Учитывая приведенные факты, мы, полагаю, не впадем в грех преувеличения, если решимся утверждать, что пушкинская трагедия – это произведение о тотальном нарушении героями всяческих границ и о мере поступка, об умеренности, т. е. о важности точного определения границы допустимо-возможного, к чему стремился Пушкин в собственной жизни, по крайней мере в 1820—1830-х годах. Возвращаясь к начальной цитате из работы Е. Григорьевой, заметим, что в трагедии «Борис Годунов» Пушкин делает подлежащим о-пределению, т. е. установлению пределов, то, что до него таковому еще не подвергалось. Не подвергалось с такой полнотой и глубиной даже Карамзиным.
Карта звездного неба в творчестве Пушкина
Звездная тема в поэзии 20—30-х годов XIX века, как правило, соотносится не столько с Пушкиным, сколько с Лермонтовым, или, по крайней мере, в первую очередь с Лермонтовым.

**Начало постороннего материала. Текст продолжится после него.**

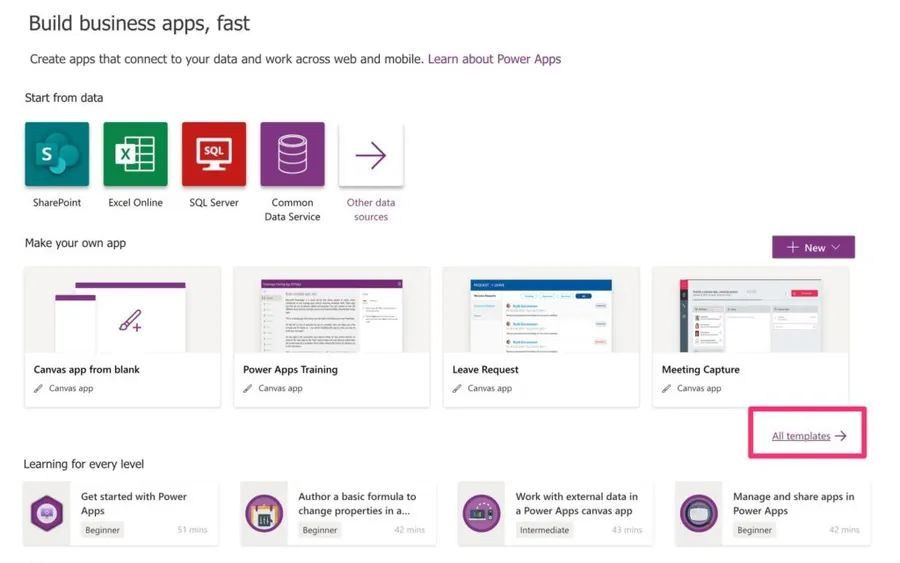The image size is (900, 563).
Task: Select the Excel Online icon
Action: coord(135,155)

Эта ассоциативная смежность имени и явления не раз воспроизводилась в разного рода высказываниях[48]. Такую образную отмеченность творения поэта и сам поэт, очевидно, получили благодаря одному легко угадываемому стиху – «И звезда с звездою говорит».
Ранее нам уже приходилось говорить о подобных поэтических формулах, отличающихся максимальной степенью внутреннего сращения слов и, как следствие, несущих в себе бездну семантической энергии[49]. К сожалению, сразу должно сказать, что звездный образный тезаурус Пушкина не содержит ни одной такой формулы. С наибольшим правом на этот статус могла бы претендовать вторая строка стихотворения «Редеет облаков летучая гряда…» (1820) – «Звезда печальная, вечерняя звезда!», однако этого не произошло, как это ни парадоксально, по причине ее поэтического совершенства[50].

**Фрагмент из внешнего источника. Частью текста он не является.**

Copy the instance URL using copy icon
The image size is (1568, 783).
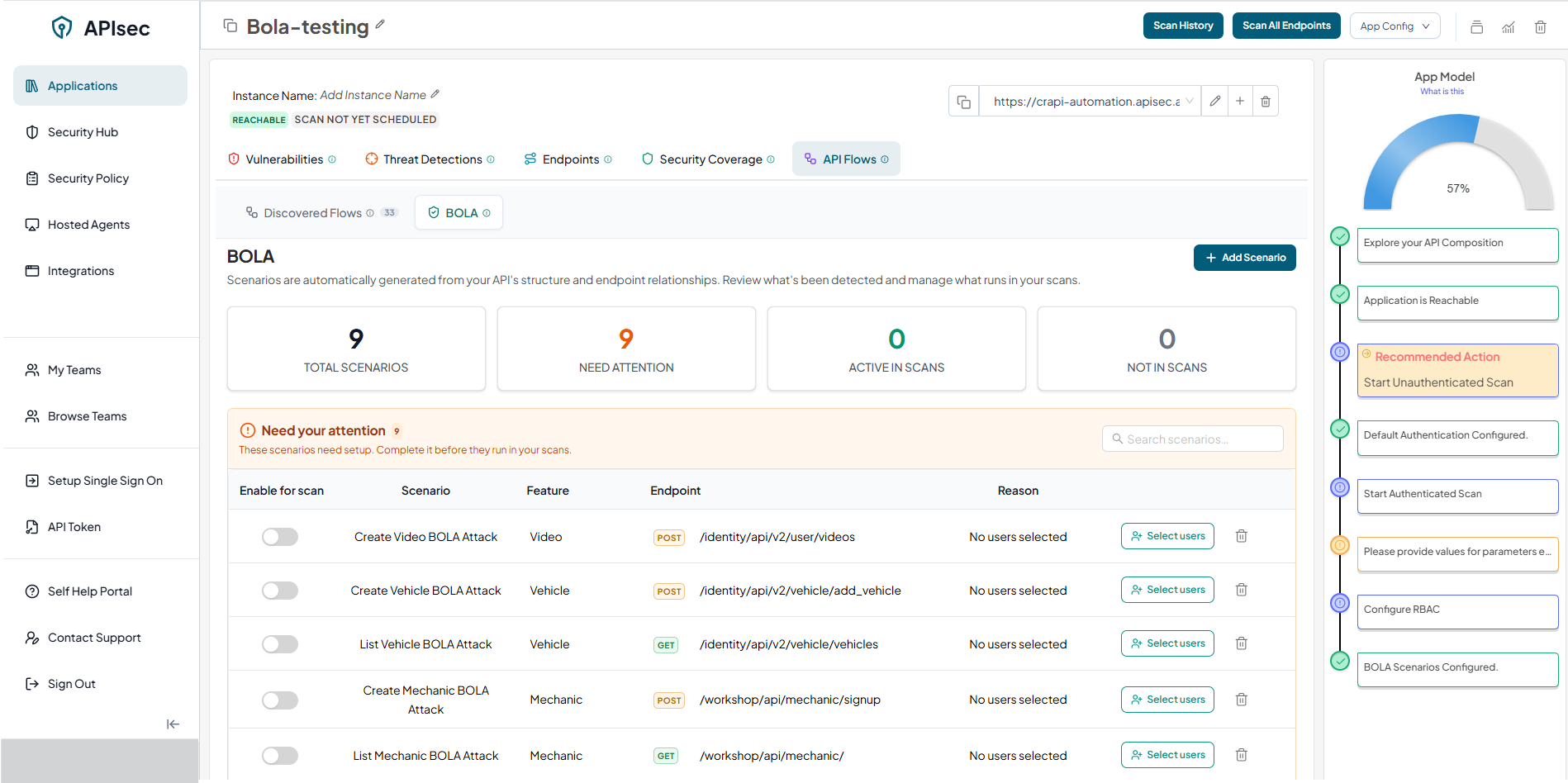(x=963, y=102)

В отличие от поэзии XVIII века, где звезды предстают как элемент мироздания либо как сакральный или топологический знак верха[51], в первой половине XIX века мироздание, за некоторыми исключениями, свертывается до пейзажа. Параллельно происходит поэтизация вторичной звездной семантики и прикрепление к относительно устойчивым контекстам первичной звездной знаковости.

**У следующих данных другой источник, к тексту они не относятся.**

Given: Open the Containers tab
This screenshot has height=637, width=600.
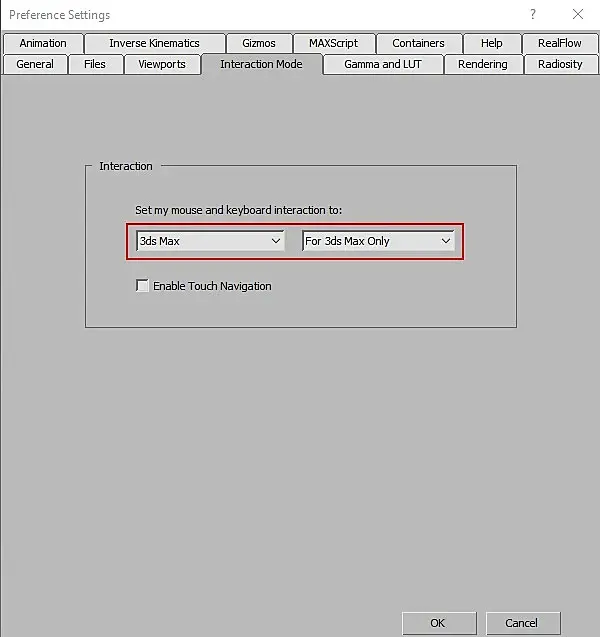Looking at the screenshot, I should 418,43.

Первый из названных процессов в пушкинское время оказался самым продуктивным, но он довольно быстро выродился в клишированное пейзажное атрибутирование и привел к эстетической стертости звездных образных знаков и формул. Причем Пушкин в этом отношении не является исключением. Более того, приходится признать, что при сугубо пейзажной прорисовке образов звезд его богатейший словарь неожиданно скудеет, суживаясь до производных одного, правда, очень адекватного для данной формулы глагола «блистать»: 1814 год, в стихотворении «Кольна (Подражание Оссиану)» – «Я зрю, твои взмущенны волны, // Потоком мутным по скалам // При блеске звезд ночных сверкают»; в поэме «Полтава», 1829 год: «Тиха украинская ночь. // Прозрачно небо. Звезды блещут»; 1830 год, «Отрывки из путешествия Онегина» – «Толпа на площадь побежала // При блеске фонарей и звезд»; 1831 год, «Сказка о царе Салтане» – «В синем небе звезды блещут, // В синем морс волны плещут». То же и в прозе: «Отрывок из письма к Д.», 1824 год – «луны не было, звезды блистали»[52] (курсив везде наш. – Н. М.).
Можно, однако, предположить, что устойчивая, неподвластная времени трафаретность в обозначении эффекта, порождаемого ночными светилами как элементами некоего пейзажа, объясняется отчетливо ощущаемой поэтом сигнальной функцией подобных образов. Не случайно в «Отрывках из путешествия Онегина», где слово «блеск» уравнивает фонари и звезды в ироничной архисеме, уже ясно проступают признаки игры с привычным словосочетанием, благодаря чему оно вроде бы и разрушается, но одновременно семантически обновляется и утверждается как необходимый элемент пейзажа. Аналогичная тенденция видна и в «Сказке о царе Салтане». Таким образом, и при неприкрытой клишированности, и при наличии семантического смещения сигнальность звездных образов проявляется в самом факте их присутствия или отсутствия. Не случайно десятилетия спустя именно этот момент семиотически акцентируется Блоком в поэме «Возмездие»:
Век девятнадцатый, железный,
Воистину жестокий век!
Тобою в мрак ночной, беззвездный
Беспечный брошен человек (курсив наш. – Н. М.)[53].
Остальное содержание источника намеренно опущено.